Boron cannot form a direct B60 analogue of buckminsterfullerene because it has only three electrons in its outer shell, so after forming three bonds it has no free electrons remaining to form the delocalised p-network essential to the stability of C60. In 2007, however, Boris Yakobson and colleagues at Rice University, US, proposed that this electron deficiency could be overcome by inserting an extra boron atom into the centre of each hexagon, forming B80.2 And in June, Chinese scientists calculated that a the boron fullerene B38 would be stable.3

The stability of these hollow-cage structures has subsequently been challenged, but now Lai-Sheng Wang at Brown University, US, and colleagues have used two different electronic structure algorithms to calculate the most stable possible structure of B40. Both programs indicate that, by a considerable margin, the most stable isomer is a distorted fullerene with a hexagonal hole on the top and bottom and four heptagonal holes around the waist.

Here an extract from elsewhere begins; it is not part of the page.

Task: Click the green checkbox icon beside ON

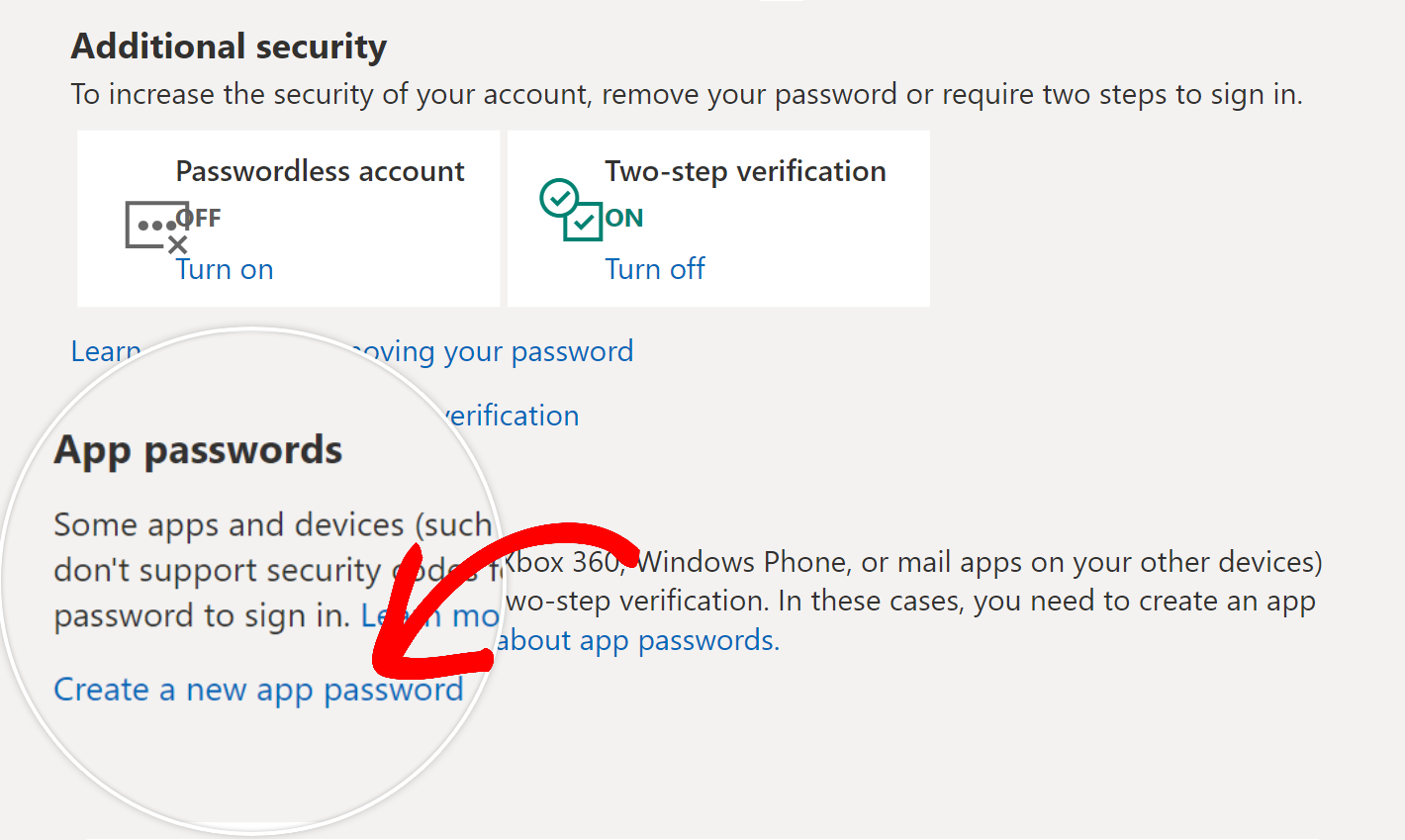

They have christened this structure borospherene.

Isomer mix

The bonding network is highly complex and completely delocalised. The majority of the electrons are contained in three-centre, two-electron s-bonds, but there are also six-centre s-bonds and multi-centre p-bonds. The structure partly owes its stability to the very high energy gap between the highest occupied molecular orbital (HOMO) and the lowest unoccupied molecular orbital (LUMO), which, at 3.13eV, is larger than that of buckminsterfullerene. Unfortunately, it was not possible to directly test the chemical structure of neutral B40, so the researchers calculated the structure of the B40- ion. Here things get tricky: an electron added to B40 has to go into the high energy LUMO. The HOMO/LUMO band gap that had previously kept the fullerene structure stable now destabilises it, and a quasiplanar isomer now becomes slightly more stable. The difference, however, is marginal, so the researchers calculate that gaseous B40- should be a mixture of the two isomers.

The team then vaporised bulk boron with a laser and separated the molecular clusters using a mass spectrometer. They calculated the predicted photoelectron spectra of both quasiplanar and the fullerene B40- isomers and compared these with a measured spectrum of the B40- gas. The measured spectrum did not match either calculated spectrum, but it matched a combination of the two nicely. This suggests that, as predicted, the B40- ions were a mixture of quasiplanar and fullerene isomers. ‘If this interpretation is correct, we have observed the first boron fullerene,’ says Wang.

The team now wants to investigate the properties of their material further and ascertain whether other boron fullerenes exist. Although borospherene should be stable under vacuum, even at high temperatures, the electron deficiency of boron is likely to mean that, unlike buckminsterfullerene molecules, which are only attracted to each other weakly by van der Waals’ forces, it may be possible to join boron fullerenes into giant structures or add other molecules to the outside to functionalise them, although Wang emphasises that, at present ‘we don’t really know’.

Yakobson is intrigued, and looks forward to finding out whether B80 can be made and, if so, what its structure is. He discusses whether the researchers can truly be said to have observed the fullerene structure, given that their conclusions rest on a theoretical interpretation of spectroscopic data. ‘Altogether their argument seems convincing, but the word “observed” is maybe a little bit of a stretch,’ he says, ‘at least in the common sense of this word.’